India's central bank may withdraw more stimulus measures by the end of the year after Asia's third-biggest economy grew at the fastest pace in six quarters.
"The chances of a rate move before the end of December have risen," said Robert Prior-Wandesforde, senior Asia economist at HSBC in Singapore. Economic growth of 7.9 per cent last quarter was an "extraordinary" number that "will no doubt make the Reserve Bank of India sit up and take notice", he said.
Governor Duvvuri Subbarao, concerned about inflation gaining traction, last week indicated that there was a need to exit some of the "unconventional" measures used to spur growth. Australia and Vietnam have already begun to tighten monetary policy as the Asia Pacific region leads the world out of the worst recession since the 1930s.
India's US$1.2 trillion economy may grow about 7 per cent in the year to March 31, Finance Minister Pranab Mukherjee said on Monday after the statistics bureau released gross domestic product figures for the quarter ended September 30.
Subbarao in October predicted growth this fiscal year of 6 per cent "with an upward bias".
The benchmark Sensitive index gained 1.8 per cent to 16,926.22 after the GDP report and the rupee increased 0.3 per cent to 46.5157 per dollar. The yield on the benchmark 10-year government bond rose 7 basis points to 7.26 per cent.
Growth in India is benefiting from record-low interest rates, tax cuts and higher government spending unveiled by policymakers since September 2008 to shield the economy from the global slump. The combined stimulus is worth more than 12 per cent of GDP.
While Subbarao started to withdraw monetary stimulus in October by ordering lenders to keep aside a greater proportion of deposits in government bonds, he has kept the benchmark reverse repurchase rate unchanged at 3.25 per cent since April.
Inflation pressures are building as growth quickens and after the weakest monsoon rains since 1972 hurt farm output, pushing up food costs.
The central bank forecasts inflation of 6.5 per cent by March 31 from 1.34 per cent in October and 0.5 per cent in September.
Macquarie Group economist Rajeev Malik expects Subbarao to raise the cash reserve ratio, or the proportion of deposits lenders keep with the central bank as cash reserves, as early as this month before increasing interest rates.
Mukherjee said last month he will take "corrective" steps and pull back fiscal stimulus once economic recovery takes hold.
That stage may not have been reached, as the central bank Deputy Governor Subir Gokarn yesterday said the unexpected increase in India's economic growth may be on account of the Government stimulus and that it was "premature" to say the economy can grow 7 per cent in the current financial year.
Montek Singh Ahluwalia, deputy chairman of India's Planning Commission, the Government's economic advisory arm, said the growth numbers suggest that policies were working and that there was no need to change them at present.

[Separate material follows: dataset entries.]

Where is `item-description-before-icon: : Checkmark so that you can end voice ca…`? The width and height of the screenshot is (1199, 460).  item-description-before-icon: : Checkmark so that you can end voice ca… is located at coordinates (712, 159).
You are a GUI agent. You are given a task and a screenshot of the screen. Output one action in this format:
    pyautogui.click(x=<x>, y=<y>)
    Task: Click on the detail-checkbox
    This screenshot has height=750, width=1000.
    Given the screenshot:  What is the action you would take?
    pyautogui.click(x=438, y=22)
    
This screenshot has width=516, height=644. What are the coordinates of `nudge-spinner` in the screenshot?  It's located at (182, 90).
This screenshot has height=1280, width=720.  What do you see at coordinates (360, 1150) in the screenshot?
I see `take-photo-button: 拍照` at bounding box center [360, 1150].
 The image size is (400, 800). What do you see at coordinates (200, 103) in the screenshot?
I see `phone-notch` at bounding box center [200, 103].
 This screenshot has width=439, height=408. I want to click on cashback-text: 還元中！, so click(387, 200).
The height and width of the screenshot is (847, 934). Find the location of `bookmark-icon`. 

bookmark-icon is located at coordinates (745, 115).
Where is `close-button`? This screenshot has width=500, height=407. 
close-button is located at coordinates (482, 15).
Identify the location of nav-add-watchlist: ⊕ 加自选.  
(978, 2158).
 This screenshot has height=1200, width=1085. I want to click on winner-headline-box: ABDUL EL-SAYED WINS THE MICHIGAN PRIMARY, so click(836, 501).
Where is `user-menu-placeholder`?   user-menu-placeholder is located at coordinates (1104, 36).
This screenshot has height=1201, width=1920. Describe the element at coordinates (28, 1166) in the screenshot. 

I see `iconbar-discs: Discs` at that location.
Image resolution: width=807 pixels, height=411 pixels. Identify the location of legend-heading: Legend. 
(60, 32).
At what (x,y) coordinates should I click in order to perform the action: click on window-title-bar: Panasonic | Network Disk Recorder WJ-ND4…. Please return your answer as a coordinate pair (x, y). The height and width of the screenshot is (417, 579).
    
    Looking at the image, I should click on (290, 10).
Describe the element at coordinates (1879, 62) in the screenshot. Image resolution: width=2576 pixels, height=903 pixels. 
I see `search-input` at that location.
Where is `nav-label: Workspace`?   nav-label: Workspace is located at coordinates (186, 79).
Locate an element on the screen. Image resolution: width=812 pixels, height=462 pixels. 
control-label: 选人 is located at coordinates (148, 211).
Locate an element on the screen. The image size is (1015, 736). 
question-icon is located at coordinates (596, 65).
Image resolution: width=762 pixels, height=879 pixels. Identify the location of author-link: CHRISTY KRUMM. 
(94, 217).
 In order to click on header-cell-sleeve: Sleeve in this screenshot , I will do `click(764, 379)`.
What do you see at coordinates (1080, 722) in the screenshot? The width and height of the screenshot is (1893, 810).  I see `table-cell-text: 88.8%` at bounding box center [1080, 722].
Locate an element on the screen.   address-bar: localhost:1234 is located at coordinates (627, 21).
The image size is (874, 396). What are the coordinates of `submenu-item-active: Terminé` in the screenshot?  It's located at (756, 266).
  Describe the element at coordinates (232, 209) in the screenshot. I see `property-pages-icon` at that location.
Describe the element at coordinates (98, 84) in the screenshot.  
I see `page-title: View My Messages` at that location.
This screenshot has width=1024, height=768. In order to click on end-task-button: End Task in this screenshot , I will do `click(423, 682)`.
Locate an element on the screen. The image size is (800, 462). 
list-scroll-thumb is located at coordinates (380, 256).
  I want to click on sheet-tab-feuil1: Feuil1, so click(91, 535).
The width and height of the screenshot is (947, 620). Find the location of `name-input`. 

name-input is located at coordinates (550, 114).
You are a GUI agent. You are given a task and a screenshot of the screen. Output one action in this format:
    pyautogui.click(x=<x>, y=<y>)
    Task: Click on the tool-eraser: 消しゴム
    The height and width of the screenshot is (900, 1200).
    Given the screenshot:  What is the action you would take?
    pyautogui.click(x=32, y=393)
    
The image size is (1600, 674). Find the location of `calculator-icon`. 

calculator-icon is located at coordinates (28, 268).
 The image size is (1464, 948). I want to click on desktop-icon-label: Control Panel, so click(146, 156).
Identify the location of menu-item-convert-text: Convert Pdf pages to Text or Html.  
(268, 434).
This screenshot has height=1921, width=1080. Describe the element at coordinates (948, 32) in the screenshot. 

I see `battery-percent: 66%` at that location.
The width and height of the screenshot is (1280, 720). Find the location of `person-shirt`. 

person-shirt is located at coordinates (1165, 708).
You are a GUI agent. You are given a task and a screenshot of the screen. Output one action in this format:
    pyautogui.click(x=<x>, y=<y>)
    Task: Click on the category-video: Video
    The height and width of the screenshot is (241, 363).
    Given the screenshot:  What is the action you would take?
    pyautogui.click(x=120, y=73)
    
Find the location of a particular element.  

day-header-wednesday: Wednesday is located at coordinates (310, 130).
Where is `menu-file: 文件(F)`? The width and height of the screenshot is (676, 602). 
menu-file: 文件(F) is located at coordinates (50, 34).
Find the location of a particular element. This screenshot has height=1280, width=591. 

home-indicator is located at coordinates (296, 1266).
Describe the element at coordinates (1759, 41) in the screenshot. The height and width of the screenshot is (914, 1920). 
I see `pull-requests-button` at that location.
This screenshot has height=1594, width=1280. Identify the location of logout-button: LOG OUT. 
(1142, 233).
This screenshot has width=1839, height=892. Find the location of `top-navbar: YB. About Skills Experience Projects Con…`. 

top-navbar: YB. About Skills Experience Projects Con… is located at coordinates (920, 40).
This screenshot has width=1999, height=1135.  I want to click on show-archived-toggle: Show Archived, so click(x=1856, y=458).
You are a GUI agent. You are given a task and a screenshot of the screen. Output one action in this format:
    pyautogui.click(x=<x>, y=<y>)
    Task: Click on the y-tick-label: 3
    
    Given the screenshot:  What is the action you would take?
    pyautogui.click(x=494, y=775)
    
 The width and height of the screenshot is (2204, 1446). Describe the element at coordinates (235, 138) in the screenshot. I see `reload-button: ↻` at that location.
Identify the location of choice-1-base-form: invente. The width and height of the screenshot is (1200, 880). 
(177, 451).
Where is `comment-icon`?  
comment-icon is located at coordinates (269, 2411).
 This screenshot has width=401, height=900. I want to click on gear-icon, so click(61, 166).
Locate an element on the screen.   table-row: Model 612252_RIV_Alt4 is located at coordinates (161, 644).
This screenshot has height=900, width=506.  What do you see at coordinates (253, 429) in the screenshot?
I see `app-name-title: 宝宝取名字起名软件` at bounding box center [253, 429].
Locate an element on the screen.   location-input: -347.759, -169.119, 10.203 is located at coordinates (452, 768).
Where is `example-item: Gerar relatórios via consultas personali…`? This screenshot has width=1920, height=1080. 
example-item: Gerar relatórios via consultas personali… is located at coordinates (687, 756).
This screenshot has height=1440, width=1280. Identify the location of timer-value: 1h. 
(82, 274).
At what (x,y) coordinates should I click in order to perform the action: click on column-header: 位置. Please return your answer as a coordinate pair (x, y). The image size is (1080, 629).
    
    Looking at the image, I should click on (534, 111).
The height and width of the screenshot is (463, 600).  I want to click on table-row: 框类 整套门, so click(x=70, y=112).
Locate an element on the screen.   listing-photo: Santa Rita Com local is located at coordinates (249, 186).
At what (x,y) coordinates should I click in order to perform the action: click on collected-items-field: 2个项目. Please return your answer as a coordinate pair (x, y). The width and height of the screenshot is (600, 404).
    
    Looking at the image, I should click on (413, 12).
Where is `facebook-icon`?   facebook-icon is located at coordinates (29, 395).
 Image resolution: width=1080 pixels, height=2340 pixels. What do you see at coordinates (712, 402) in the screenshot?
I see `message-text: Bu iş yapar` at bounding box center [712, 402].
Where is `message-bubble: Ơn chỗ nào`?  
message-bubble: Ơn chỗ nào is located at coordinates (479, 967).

Inflation was not a "big problem" at the moment, he said yesterday.
"We are still about two quarters away from rate hikes per se but the central bank might start withdrawing liquidity through an increase in its regulatory reserve requirements," said Gaurav Kapur, an economist at ABN Amro Bank in Mumbai.
"While there is some improvement in private consumption, investment activity still remains a laggard."
Companies including JSW Steel India's third-largest producer, said it is "not very clear" whether the economy would expand at the same pace in the current quarter.
Growth in construction and real estate has been subdued since October.
Still, the economic expansion in India is the fastest after China among the world's biggest economies, attracting investments from French tire maker Michelin and South Korea's Samsung.
Michelin said this month it plans to invest 40 billion rupees in a new factory in the southern Indian state of Tamil Nadu.
Samsung has inaugurated an air-conditioner manufacturing unit in India.